**TAREFA 1**. No artigo sobre o tamanho das casas em Portugal, que área têm os apartamentos apontados como o novo normal para as jovens famílias?
**TAREFA 2**. Transcreva do artigo sobre o tamanho das casas em Portugal o trecho de "Quantos jovens casais" a "para ser humano.".
**TAREFA 3**. Segundo o artigo sobre o tamanho das casas em Portugal, que atividades se fazem nos quartos por falta de alternativa?

**EXCERTO DA PÁGINA**.
• • • • •

Corpo do artigo
Num país onde o sol brilha generosamente sobre telhados e ruelas estreitas, cresce uma sombra que poucos ousam nomear com a gravidade que merece: estamos a encolher. Não em espírito, mas no espaço onde vivemos. As nossas casas, esse abrigo onde a vida acontece, tornaram-se pequenas para as rotinas comuns e para os sonhos de alguns.
Os números refletem que as áreas das casas em Portugal estão a diminuir. Apartamentos de 60 m2 são o novo normal para as jovens famílias: uma cozinha do tamanho de um armário, uma sala que mal cabe o sofá e quartos onde se dorme, trabalha e estuda por falta de alternativa. E um T0, sem varanda e com kitchenette, é vendido como “ideal para casais dinâmicos”, como se dinamismo compensasse a falta de espaço para respirar. Na pandemia, quando as paredes se tornaram fronteiras absolutas, compreendeu-se com crueza o que significa viver apertado. O silêncio das ruas e o eco das videochamadas mostraram que não há saúde mental num T0. Não há espaço para brincar, respirar, discutir ou reconciliar. A casa tem de ter um canto para ler, outro para dormir e, quem sabe, um para pensar.
Quantos jovens casais discutem em voz baixa para não acordar o bebé que dorme ao lado da sala-cozinha-quarto-escritório? Como se pode viver num quarto onde não cabe uma cama e duas mesinhas de cabeceira? Não se pode. As soluções não podem vir só dos algoritmos do mercado financeiro. A arquitetura tem de recuperar a sua dimensão humanista. O espaço da casa é o tempo que precisamos para nos restabelecermos para o dia seguinte. Habitar não é só ocupar m2, é ter espaço para ser humano.

• • • • •

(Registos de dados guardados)
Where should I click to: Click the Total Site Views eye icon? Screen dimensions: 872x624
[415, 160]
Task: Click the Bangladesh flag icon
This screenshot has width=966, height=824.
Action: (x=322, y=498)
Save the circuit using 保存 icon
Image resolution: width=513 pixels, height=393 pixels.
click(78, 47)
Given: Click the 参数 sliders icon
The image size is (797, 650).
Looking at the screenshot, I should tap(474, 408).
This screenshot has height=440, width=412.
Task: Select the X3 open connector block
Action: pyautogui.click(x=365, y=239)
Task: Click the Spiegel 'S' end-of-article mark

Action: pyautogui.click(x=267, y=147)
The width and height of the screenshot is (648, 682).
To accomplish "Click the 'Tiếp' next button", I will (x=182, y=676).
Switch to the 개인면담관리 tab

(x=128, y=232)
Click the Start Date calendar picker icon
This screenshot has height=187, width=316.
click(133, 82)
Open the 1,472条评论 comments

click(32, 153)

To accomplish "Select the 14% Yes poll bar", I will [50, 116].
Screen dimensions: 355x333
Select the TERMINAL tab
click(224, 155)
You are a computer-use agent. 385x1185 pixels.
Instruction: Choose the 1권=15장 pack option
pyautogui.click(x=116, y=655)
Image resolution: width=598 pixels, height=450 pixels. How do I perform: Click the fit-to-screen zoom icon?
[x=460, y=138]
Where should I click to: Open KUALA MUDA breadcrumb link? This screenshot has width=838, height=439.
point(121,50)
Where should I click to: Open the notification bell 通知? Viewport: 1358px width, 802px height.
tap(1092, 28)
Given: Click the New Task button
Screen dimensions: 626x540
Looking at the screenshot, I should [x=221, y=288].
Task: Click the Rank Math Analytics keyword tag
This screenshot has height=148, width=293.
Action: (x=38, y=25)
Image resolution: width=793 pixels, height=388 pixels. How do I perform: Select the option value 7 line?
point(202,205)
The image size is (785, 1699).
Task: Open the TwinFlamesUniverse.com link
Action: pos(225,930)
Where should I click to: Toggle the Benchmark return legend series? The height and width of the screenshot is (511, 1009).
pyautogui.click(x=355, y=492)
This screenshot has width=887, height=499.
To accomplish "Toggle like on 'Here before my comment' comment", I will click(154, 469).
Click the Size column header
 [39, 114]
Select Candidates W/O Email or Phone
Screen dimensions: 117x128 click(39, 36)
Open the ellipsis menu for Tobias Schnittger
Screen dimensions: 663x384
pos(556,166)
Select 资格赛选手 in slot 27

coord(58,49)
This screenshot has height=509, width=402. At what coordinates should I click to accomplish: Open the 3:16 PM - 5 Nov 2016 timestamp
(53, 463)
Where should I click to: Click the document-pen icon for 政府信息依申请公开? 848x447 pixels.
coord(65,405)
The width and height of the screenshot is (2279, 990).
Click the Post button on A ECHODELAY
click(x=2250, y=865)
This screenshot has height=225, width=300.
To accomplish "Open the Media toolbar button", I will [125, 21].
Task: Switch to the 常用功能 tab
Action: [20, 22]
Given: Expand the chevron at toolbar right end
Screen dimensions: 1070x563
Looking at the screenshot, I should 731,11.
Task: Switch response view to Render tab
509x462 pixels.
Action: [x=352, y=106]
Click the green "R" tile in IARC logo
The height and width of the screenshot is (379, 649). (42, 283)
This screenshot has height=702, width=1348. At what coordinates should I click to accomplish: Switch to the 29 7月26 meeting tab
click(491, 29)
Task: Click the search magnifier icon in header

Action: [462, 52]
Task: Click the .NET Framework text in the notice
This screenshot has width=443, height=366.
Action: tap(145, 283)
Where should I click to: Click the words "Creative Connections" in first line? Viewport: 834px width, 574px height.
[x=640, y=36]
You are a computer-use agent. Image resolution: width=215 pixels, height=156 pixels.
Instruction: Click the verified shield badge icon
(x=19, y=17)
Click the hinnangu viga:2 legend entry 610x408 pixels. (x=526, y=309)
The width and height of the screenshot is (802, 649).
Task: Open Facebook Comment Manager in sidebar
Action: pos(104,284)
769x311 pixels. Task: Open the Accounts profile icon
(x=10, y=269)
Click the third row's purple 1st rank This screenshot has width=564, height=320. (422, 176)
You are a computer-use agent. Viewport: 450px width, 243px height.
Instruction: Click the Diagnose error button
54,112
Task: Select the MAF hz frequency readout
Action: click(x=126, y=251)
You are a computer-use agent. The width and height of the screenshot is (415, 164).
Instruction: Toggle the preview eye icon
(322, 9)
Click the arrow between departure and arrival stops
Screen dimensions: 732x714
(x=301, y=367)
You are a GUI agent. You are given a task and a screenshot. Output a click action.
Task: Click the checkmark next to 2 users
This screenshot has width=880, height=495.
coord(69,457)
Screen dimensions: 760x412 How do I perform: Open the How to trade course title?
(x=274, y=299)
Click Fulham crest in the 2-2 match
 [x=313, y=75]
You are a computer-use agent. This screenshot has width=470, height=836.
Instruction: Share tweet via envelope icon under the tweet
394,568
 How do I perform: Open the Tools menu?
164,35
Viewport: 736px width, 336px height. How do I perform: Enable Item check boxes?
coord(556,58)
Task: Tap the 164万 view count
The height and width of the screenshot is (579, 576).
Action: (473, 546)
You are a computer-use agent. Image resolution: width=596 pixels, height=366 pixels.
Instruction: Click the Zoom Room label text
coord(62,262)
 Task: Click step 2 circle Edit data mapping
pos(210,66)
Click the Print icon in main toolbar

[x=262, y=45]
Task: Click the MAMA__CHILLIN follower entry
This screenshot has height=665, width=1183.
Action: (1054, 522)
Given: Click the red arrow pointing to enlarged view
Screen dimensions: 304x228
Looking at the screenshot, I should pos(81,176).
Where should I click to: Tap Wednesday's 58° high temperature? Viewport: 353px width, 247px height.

• • • • •

**RESPOSTA 1**. 60 m2.

**RESPOSTA 2**.
Quantos jovens casais discutem em voz baixa para não acordar o bebé que dorme ao lado da sala-cozinha-quarto-escritório? Como se pode viver num quarto onde não cabe uma cama e duas mesinhas de cabeceira? Não se pode. As soluções não podem vir só dos algoritmos do mercado financeiro. A arquitetura tem de recuperar a sua dimensão humanista. O espaço da casa é o tempo que precisamos para nos restabelecermos para o dia seguinte. Habitar não é só ocupar m2, é ter espaço para ser humano.

**RESPOSTA 3**. Dormir, trabalhar e estudar.